---------- Available records ----------

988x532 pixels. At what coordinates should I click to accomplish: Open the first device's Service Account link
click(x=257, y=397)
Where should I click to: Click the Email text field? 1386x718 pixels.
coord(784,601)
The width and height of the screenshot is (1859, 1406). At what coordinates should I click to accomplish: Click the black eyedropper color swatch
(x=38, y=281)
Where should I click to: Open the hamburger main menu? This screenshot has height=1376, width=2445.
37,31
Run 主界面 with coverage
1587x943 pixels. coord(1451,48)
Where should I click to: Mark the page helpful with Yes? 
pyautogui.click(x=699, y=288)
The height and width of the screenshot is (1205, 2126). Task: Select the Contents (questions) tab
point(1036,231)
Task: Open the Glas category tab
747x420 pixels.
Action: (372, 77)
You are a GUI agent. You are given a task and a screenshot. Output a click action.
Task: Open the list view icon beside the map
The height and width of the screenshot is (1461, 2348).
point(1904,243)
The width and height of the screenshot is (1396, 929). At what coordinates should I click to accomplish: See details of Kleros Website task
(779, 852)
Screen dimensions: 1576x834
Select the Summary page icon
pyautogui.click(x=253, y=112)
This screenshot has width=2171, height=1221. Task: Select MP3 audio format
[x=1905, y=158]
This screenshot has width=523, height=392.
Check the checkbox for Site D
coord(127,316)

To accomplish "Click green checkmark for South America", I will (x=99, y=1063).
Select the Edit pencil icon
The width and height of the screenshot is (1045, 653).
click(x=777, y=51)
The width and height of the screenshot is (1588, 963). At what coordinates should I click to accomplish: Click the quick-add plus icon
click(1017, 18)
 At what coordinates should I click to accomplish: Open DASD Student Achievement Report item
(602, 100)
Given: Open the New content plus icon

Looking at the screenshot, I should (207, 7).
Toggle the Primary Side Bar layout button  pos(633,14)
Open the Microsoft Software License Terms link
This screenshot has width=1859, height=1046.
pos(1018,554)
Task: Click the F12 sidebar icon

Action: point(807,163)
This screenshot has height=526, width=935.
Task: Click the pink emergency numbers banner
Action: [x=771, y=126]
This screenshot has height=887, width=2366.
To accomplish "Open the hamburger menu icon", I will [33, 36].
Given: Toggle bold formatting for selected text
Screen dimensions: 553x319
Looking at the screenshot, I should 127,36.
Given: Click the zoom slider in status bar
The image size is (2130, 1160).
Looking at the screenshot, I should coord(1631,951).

----------

• Exercise details:
Please output the lines of the listing above that fall in the stretch from the one with "The height and width of the screenshot is (1461, 2348)." through the one with "Screen dimensions: 1576x834", exactly and only those.

• Answer box:
The height and width of the screenshot is (1461, 2348).
point(1904,243)
The width and height of the screenshot is (1396, 929). At what coordinates should I click to accomplish: See details of Kleros Website task
(779, 852)
Screen dimensions: 1576x834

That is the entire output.